Collected data
..........

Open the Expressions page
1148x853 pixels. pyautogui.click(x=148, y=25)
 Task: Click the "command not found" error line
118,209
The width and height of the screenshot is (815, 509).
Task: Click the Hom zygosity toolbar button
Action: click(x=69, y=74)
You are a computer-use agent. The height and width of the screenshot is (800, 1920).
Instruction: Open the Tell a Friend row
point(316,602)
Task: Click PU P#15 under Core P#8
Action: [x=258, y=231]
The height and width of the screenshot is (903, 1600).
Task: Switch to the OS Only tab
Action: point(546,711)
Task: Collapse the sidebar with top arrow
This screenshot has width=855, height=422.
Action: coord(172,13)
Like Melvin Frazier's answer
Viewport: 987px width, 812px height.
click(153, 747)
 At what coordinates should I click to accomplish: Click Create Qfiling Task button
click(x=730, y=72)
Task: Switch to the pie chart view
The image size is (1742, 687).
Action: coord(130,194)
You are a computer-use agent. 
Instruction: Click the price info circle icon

..........

→ **What the task requires**: All of the records should be repeated precisely as written.

→ **Problem solution**:
Open the Expressions page
1148x853 pixels. pyautogui.click(x=148, y=25)
 Task: Click the "command not found" error line
118,209
The width and height of the screenshot is (815, 509).
Task: Click the Hom zygosity toolbar button
Action: click(x=69, y=74)
You are a computer-use agent. The height and width of the screenshot is (800, 1920).
Instruction: Open the Tell a Friend row
point(316,602)
Task: Click PU P#15 under Core P#8
Action: [x=258, y=231]
The height and width of the screenshot is (903, 1600).
Task: Switch to the OS Only tab
Action: point(546,711)
Task: Collapse the sidebar with top arrow
This screenshot has width=855, height=422.
Action: coord(172,13)
Like Melvin Frazier's answer
Viewport: 987px width, 812px height.
click(153, 747)
 At what coordinates should I click to accomplish: Click Create Qfiling Task button
click(x=730, y=72)
Task: Switch to the pie chart view
The image size is (1742, 687).
Action: coord(130,194)
You are a computer-use agent. 
Instruction: Click the price info circle icon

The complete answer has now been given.